Which balls are in the air right now? Who knows? Just rest assured that everyone's head is spinning.
Jeff Lynch can tell us about it. In fact, he also can relate how the mothers of St. Joseph's Prep's baseball players almost became, well, a Lynch mob.
Graduation was Sunday at Temple's Liacouras Center. Originally, coach Chris Rupertus intended to hold a practice shortly thereafter, so his squad could prepare for yesterday's PIAA Class AAAA first-round playoff vs. Garnet Valley.
It would have been easier to tell the players they had to wear dresses.
"My mom was pretty mad," he said, laughing. "All the moms were up in arms."
Screech. Brakes applied. Plans changed.
"Coach still had a practice after graduation," Lynch said, "but only for the underclassmen. The seniors woke up early today and came in to hit [at the 21st Ward field in Andorra] at 9 a.m. Then we came over here."
Here was La Salle University, the site of the Catholic League's first state baseball triumph. The Prep triumphed, 4-3, as Lynch, a 6-4, 230-pound first baseman, played a prominent role. (Ss. Neumann-Goretti also won, in Class AAA, but that game started an hour later, at 2.)
Lynch, the cleanup hitter, went 2-for-2 with a walk and two RBI. The ribbies came courtesy of a single in a three-run fifth that provided a 4-0 lead and wound up making the difference.

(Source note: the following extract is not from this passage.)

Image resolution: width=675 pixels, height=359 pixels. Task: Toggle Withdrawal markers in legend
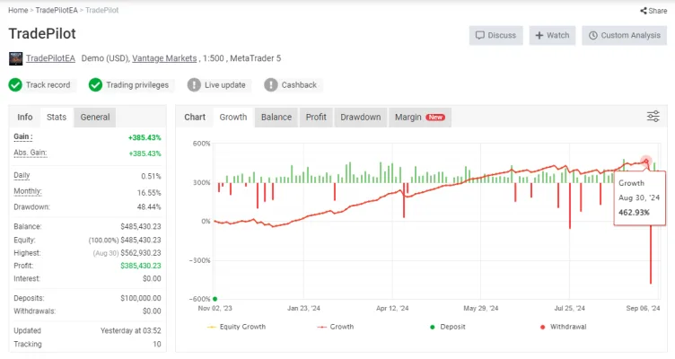click(563, 327)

Lynch said yesterday was his mother's birthday. (He did not provide an age for Karen and we were smart enough not to ask.)

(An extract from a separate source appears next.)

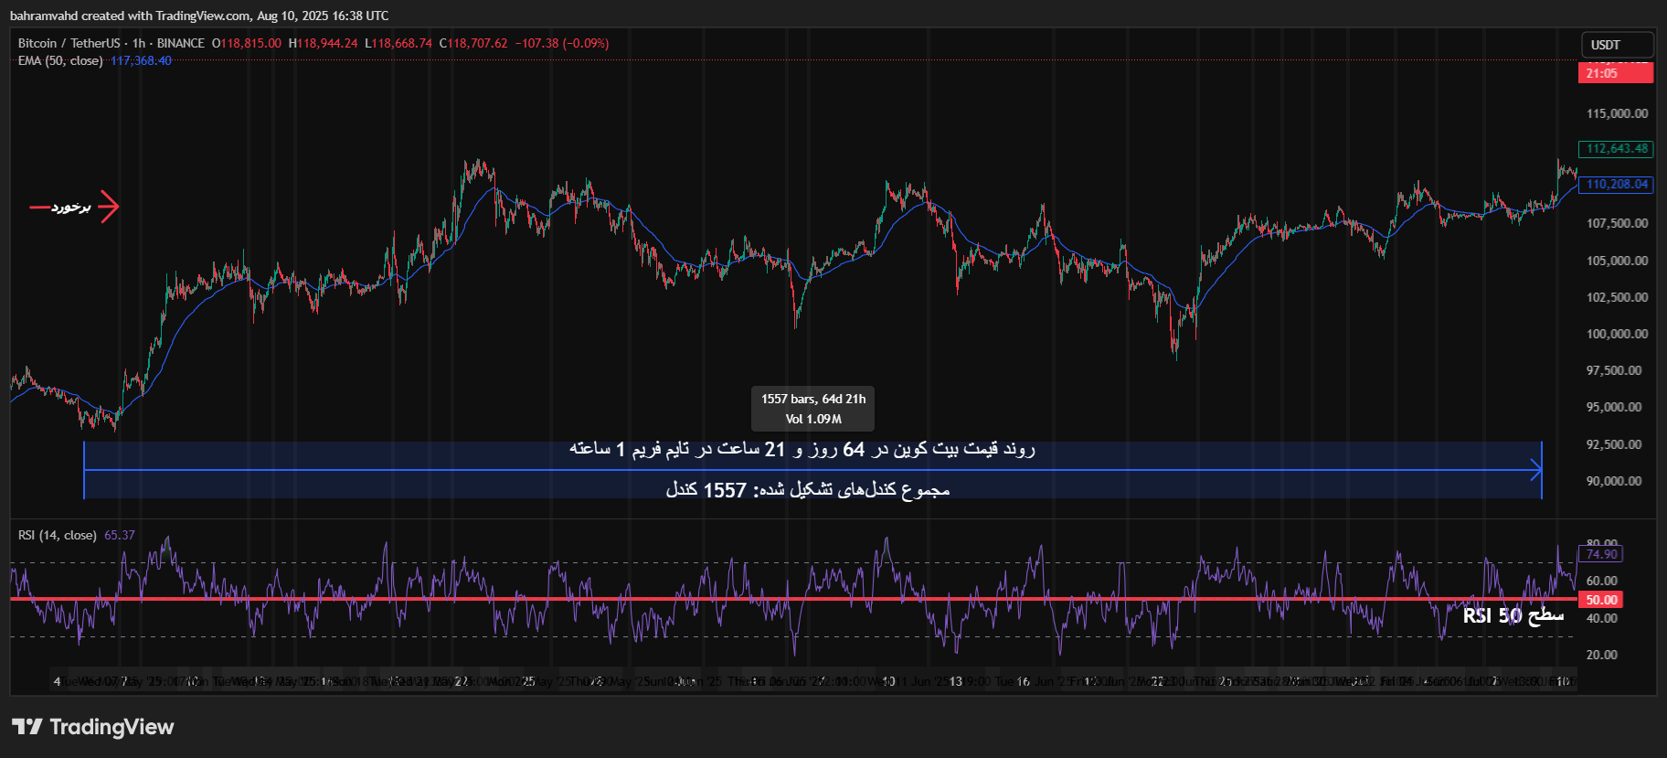Click the 115,000.00 price scale label
Screen dimensions: 1667x758
[1617, 113]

Eliciting comments about his big base-knock was a simple task.
First the setup: Dan Turner led off with a single. Gio Morales bunted him over. Greg "Buddy" Brooks drew a walk. Ray Toto slammed an RBI double down the leftfield line. Lynch then came through.
"You feel happy when you see the infield in," he said. "Their pitcher [Joe Barnholt] was good, and all his pitches had movement, but I wasn't fooled by any of them. He threw me a fastball on the outside corner, and it had a little tail on it. All day, I worked on taking pitches back up the middle.
"When the infield's up, you know there are going to be holes. I hit it as hard as I could."
Lynch also had a role in producing the Hawks' fourth-inning run. After drawing a walk, he yielded to pinch-runner James Stewart. Perry Russom executed a sac, and Kevin Gillen sent a groundball single to center.
Senior righthander Kyle Mullen, a Saint Joseph's signee, mostly breezed through five. However, GV touched him for two in the sixth (RBI by Matt Hendrixson on a double and Dave Hagarty on a single) and another in the seventh (RBI single by Joe DeCarlo).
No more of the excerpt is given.